Joel Weldon compares education to that of a moso bamboo tree. It is grown mostly in China and the Far East. After the moso is planted, no visible growth occurs for up to five years — even under ideal conditions. Then, as if by magic, it suddenly begins growing at the rate of nearly two-and-one-half feet per day, reaching a full height of 90 feet within six weeks.

“But there is no magic behind all this,” Weldon wrote. “The moso’s rapid growth is due to the miles of roots it develops during those first five years, five years of getting ready. It’s like the hidden years of an education!”

Education never fails – if you keep watching and learning what’s going on. I was reminded of this anecdote which appeared in Reader’s Digest:

“From the day we entered the biology class in high school, one blackboard was covered with the names and locations of the major bones and muscles of the human body,” the author wrote. “The diagram remained on the board throughout the term but the teacher never referred to it.”

On the day of the final exam, the students observed that the board was wiped clean. The examination consisted of only one question: “Name and locate every major bone and muscle in the human body.”

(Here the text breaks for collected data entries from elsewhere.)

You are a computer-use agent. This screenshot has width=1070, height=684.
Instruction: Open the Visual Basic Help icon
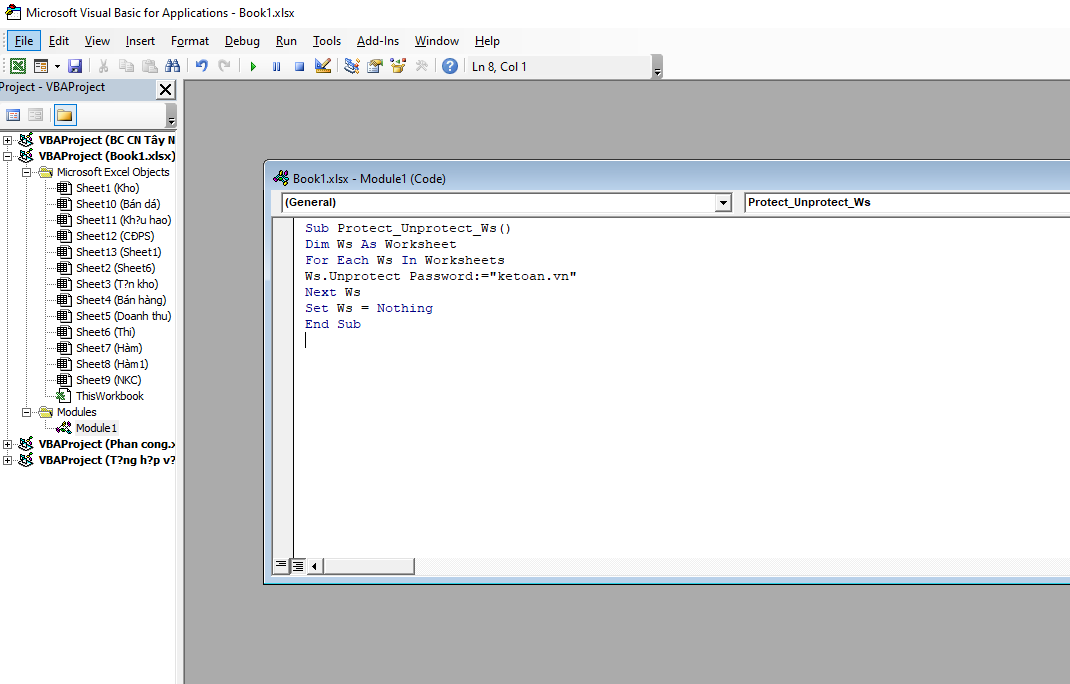point(450,67)
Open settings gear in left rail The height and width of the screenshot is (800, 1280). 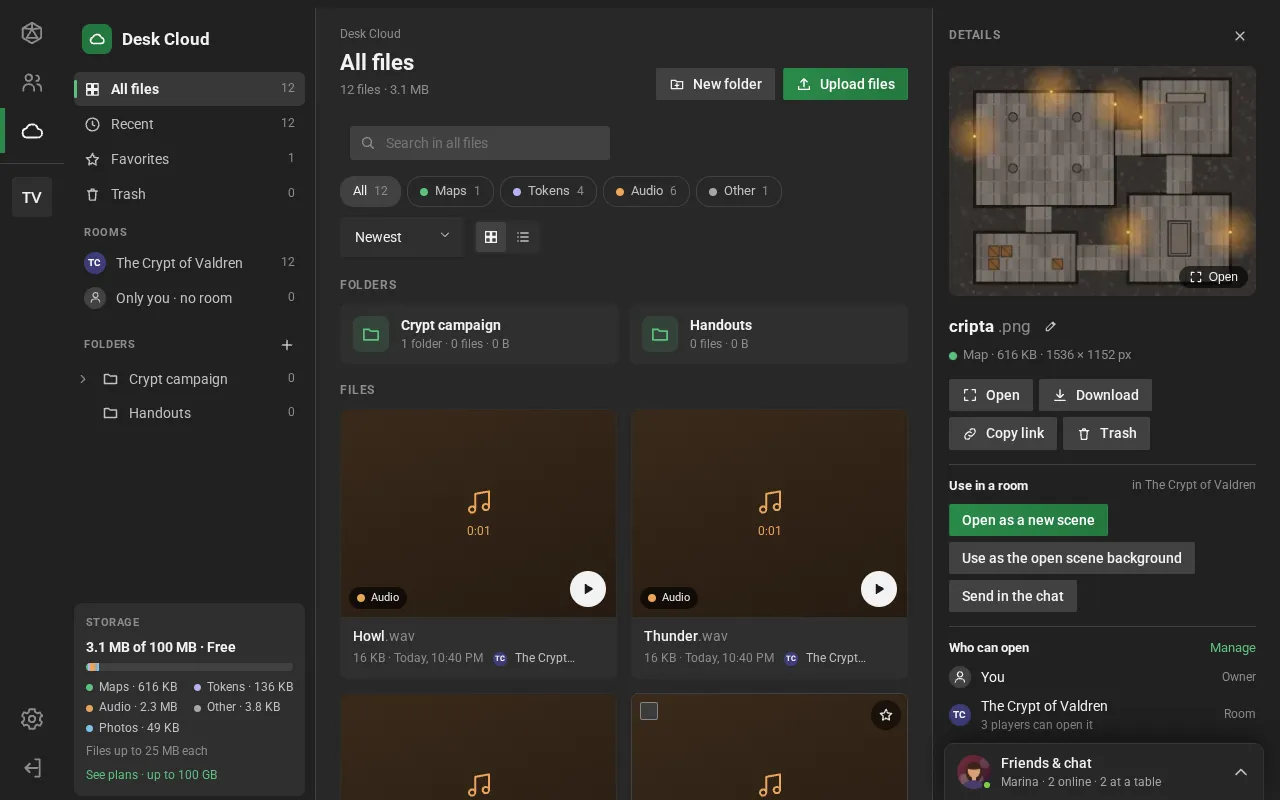32,719
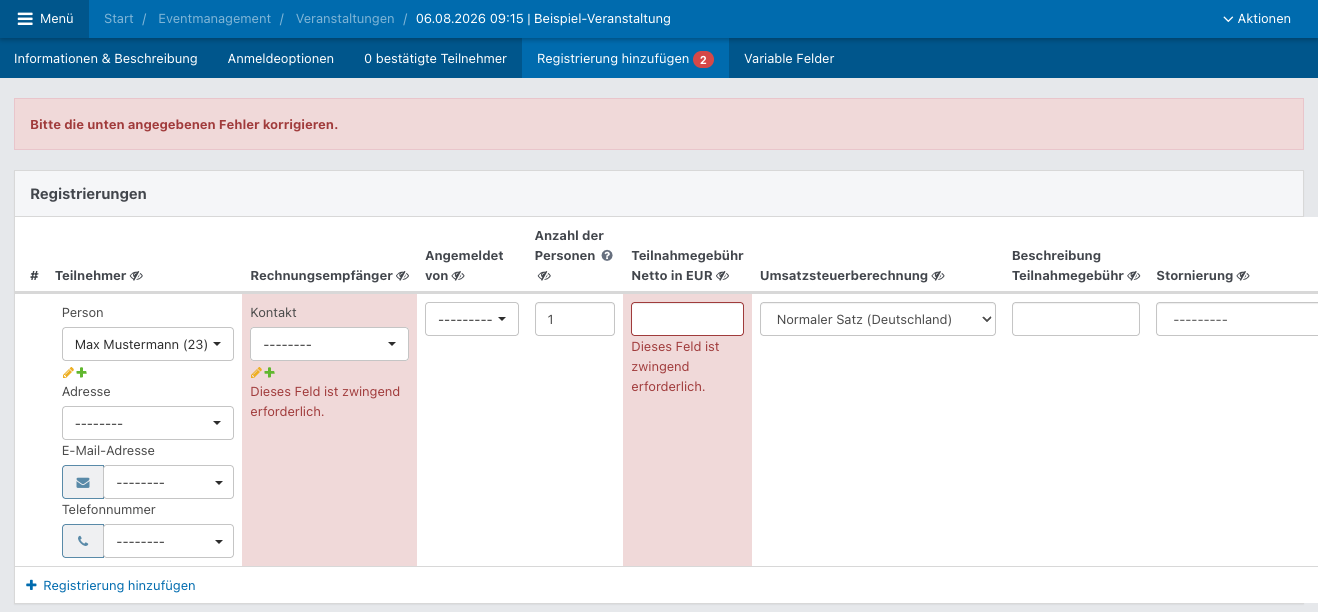Image resolution: width=1318 pixels, height=612 pixels.
Task: Open the Adresse dropdown
Action: click(x=147, y=422)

Of course, the whole class protested with one voice: “We never studied that.” The teacher answered: “That’s no excuse. That information was right in front of your eyes for the last few months.”

After the students had struggled with the test for a while, the teacher collected the papers and tore them up. “Always remember that education is more than just learning what you are told,” the teacher told the class. “Most education comes from looking.”

Education is not just learning but also training. “We must distinguish between being educated and being trained,” someone commented. “They are not the same. Education is the enlargement and enrichment of the mind. Education gives the mind breadth, height, depth and vision. Training makes the mind an effective tool to do a specific job. Training is like grinding the mind to a keen cutting edge.”

This sage compared a “trained chap who holds a position which pays a big salary” and an “educated man who receives only a minimum wage.”

Of the first, he said: “But he is uneducated: he is neither broad nor high nor deep. He knows almost nothing, has no interests outside of routine duties.”

Of the second, he noted: “He can talk and write entertainingly on almost any subject. He has plenty of breadth, height and depth, but has never been able to hold a job paying more than a minimum wage. His educated mind is blunt. He is high-grade steel which has never been sharpened to a keen edge.”

The sage ended the comparison with these words: “Neither of these men is as big as he is capable of being. An educated mind is a luxury. A trained mind is a necessity. But blessed is he who possesses both! The ideal should be, to be educated in a broad sense, and be trained to perform a specific work of usefulness. If you must choose, go first for training. Get an education by all means, but recognize its true purpose: to lend vision to a mind trained to do one useful thing very well.”

Nelson Mandela, a recipient of the Nobel Peace Prize, said it all: “Education is the most powerful weapon which you can use to change the world.”